§ **REQUIRED ACTION**: Could you restate word for word the lines running from the one with "Screen dimensions: 475x252" to the end of the data, both ends included, but without pictures?

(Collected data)
******************************

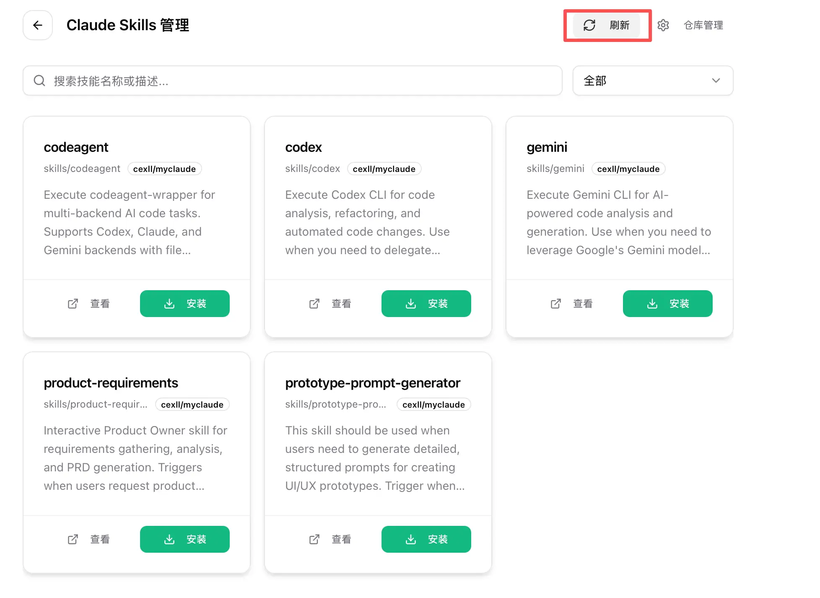View the product-requirements skill
The width and height of the screenshot is (820, 598).
[x=100, y=539]
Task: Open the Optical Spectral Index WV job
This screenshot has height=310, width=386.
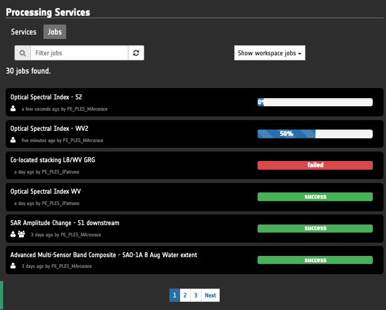Action: click(x=45, y=191)
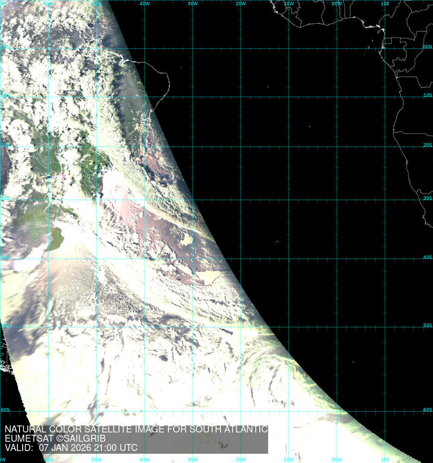Screen dimensions: 433x463
Task: Click the 00N equator label on right
Action: click(427, 47)
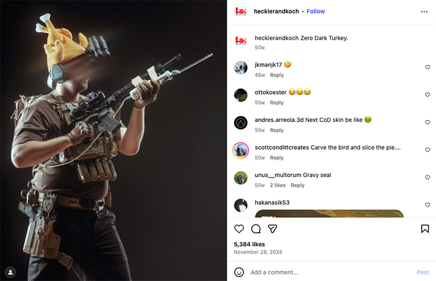Like the 'Gravy seal' comment
This screenshot has height=281, width=436.
[x=427, y=178]
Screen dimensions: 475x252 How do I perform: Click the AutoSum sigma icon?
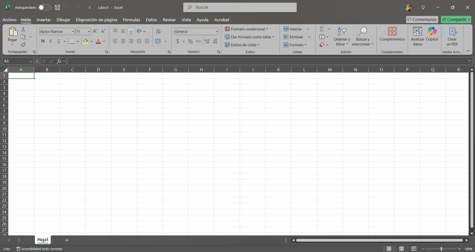coord(322,29)
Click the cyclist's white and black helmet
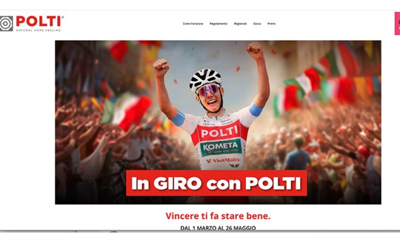 (206, 79)
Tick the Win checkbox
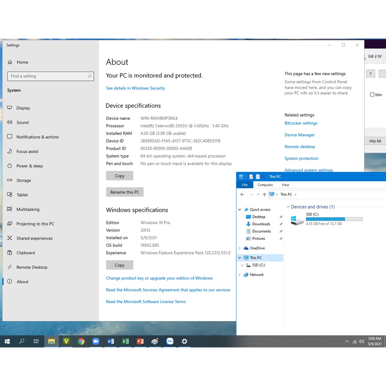Image resolution: width=386 pixels, height=386 pixels. pos(372,95)
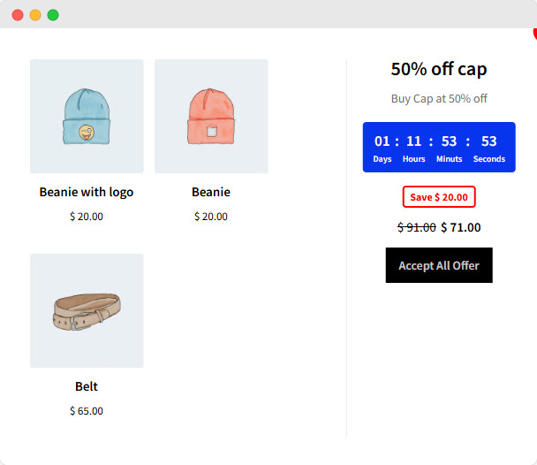
Task: Open the 'Beanie with logo' product title
Action: point(87,192)
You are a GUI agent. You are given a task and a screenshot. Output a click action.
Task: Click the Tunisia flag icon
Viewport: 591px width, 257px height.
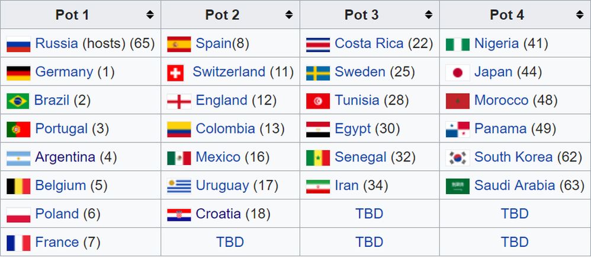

******************************

§ **PROBLEM SOLUTION**:
Screen dimensions: 475x252 How do I perform: Click the AutoSum sigma icon?
coord(322,29)
Click the cyclist's white and black helmet
 (206, 79)
Tick the Win checkbox
Image resolution: width=386 pixels, height=386 pixels. pos(372,95)
Task: Open the 'Beanie with logo' product title
Action: point(87,192)
You are a GUI agent. You are given a task and a screenshot. Output a click action.
Task: Click the Tunisia flag icon
Viewport: 591px width, 257px height.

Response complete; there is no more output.